Ruling in December 2017, the justices sidestepped that broader issue by ruling 7-2 in Phillips’ favor on a narrower point, saying the Colorado commission’s decision should be overturned because the group had shown inappropriate hostility toward Phillips’s religious views.
“The court punted,” van Bever says. “But this will continue to come up, so, at some point, they’re going to have to make a call.”
For now, the lack of clarity is likely to leave many business leaders confused. In van Bever’s Leadership and Corporate Accountability course, discussions are heated.
“This is when right meets right,” van Bever says. “But we talk to students about how a leader’s job is fundamentally to make decisions in the gray. And through a discussion, if both sides can start to see the wisdom of the other, that’s a victory.”
“IF YOU IMAGINE THAT YOU’LL BE ABLE TO BEHAVE WITH BRUSQUE DISREGARD FOR PEOPLE AND CONTINUE TO GROW AS A COMPANY—GUESS WHAT? IT ALL COULD GET YANKED OUT FROM UNDER YOU”

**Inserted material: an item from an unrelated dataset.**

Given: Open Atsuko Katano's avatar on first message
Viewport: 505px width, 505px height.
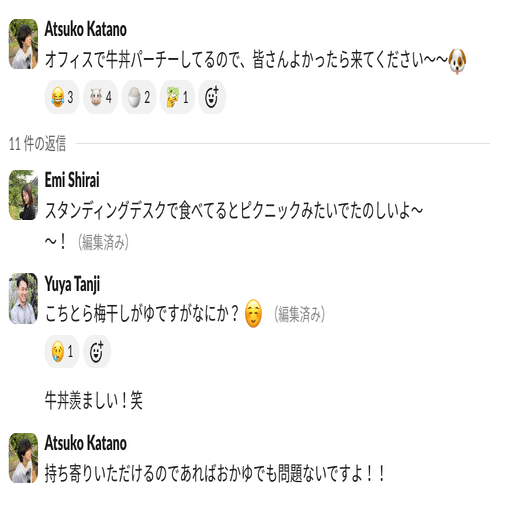Looking at the screenshot, I should tap(23, 44).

The law spells out some rules of the road for business leaders to follow: Companies can’t discriminate against protected classes, and they have to provide reasonable accommodations for people’s religions.
But a subtler lesson can also be learned from both cases. If employers make sure people feel respected, van Bever says, that might prevent a situation from escalating to becoming the distraction, financial expense, and reputation risk that both of these cases devolved into.
“In both of these cases, people felt offended. The gay couple felt offended to be seen as sinful. The Muslim woman felt she was being attacked. In some ways, Abercrombie did what companies do every day—they turn people down because they’re not the right fit,” van Bever says.
“But you also have to keep people’s feelings in mind. If you imagine that you’ll be able to behave with brusque disregard for people and continue to grow as a company—guess what? It all could get yanked out from under you.”